Jack O'Sullivan profiles Sr Rosalie Bertell, winner of the `Alternative Nobel Peace Prize'
THIS morning, Dr Rosalie Bertell, a diminutive nun who has done for nuclear polution what Mother Teresa did for famine, meets Soviet leader Mikhail Gorbachev.
Dr Bertell, a Grey Nun of the Sacred Heart, and a worldfamous scientist, will be telling Mr Gorbachev that the superpowers must break their "nuclear addiction".
Dr Bertell, a Canadian, is author of No Immediate Danger*, published last year, which predicted accidents on the scale of Chernobyl.
She has pioneered research into the dangers of low-level radiation, estimating that since the second World War there have been 13 million deaths attributable to nuclear pollution.

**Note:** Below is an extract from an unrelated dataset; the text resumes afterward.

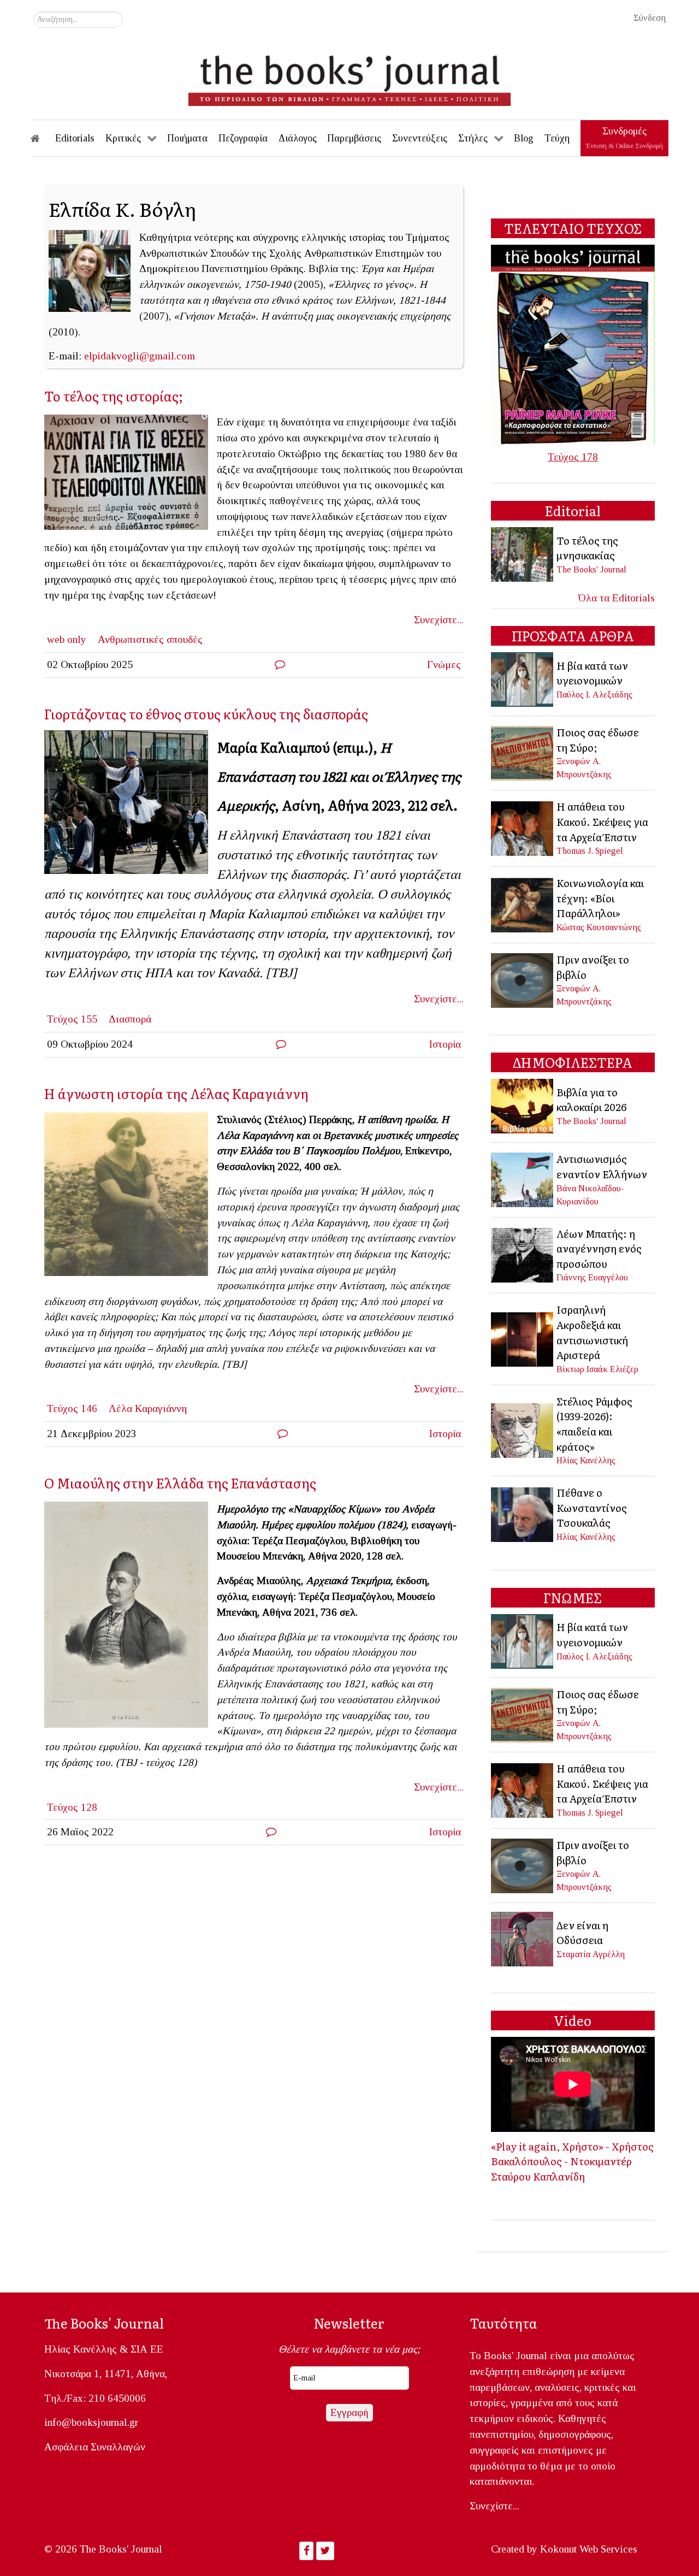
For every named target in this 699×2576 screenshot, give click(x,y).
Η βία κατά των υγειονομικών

On one part of the Marshall Islands in the Pacific, where 66 nuclear bombs were dropped, all the children under ten were found to have thyroid disease.
Pollution there is "incredibly greater than Chernobyl", Dr Bertell claimed this week when she spoke to journalists at the House of Commons.
The Marshall Islands are still being used for testing missiles, said Dr Bertell. Uranium from the missiles fired into the sea offshore, has poisoned fish upon which the local population has been dependent, making them reliant on imported food.
Dr Bertell has been a nun for 35 years and this week accused those still involved in weapons testing of a "psychopathic addiction which thrives on secrecy". The Soviets are about to abandon their 17 month moratorium on subterranean tesing, a period during which the US has exploded 22 nuclear bombs.
Dr Bertell gave the following warnings this week: that radiation in milk and meat would probably rise this winter as animals are fed on dry fodder grown during the period when Chernobyl fall-out covered Europe: that levels of "acceptable" nuclear pollution are too high because most were worked out by the superpowers' in the 1950s to enable them to continue atmosphere tests, On Monday, Dr Bertell, 57, flies to Stockholm to receive this year's Right Livelihood Award, known as the Alternative Nobel Prize in recognition of her research. Her studies were used at Chernobyl's Hospital Six after the catastrophe.
The awards are given to those who demonstrate "practical and exemplary solutions to the most urgent problems of the day".
In Moscow she will try to persuade Mr Gorbachev to join 80 nations who have so far agreed to sign a five point UN charter which demands that the signatory will not export arms, so long as no other country does and will keep its troops on its own soil.
*published by the Women's Press, price £5.95.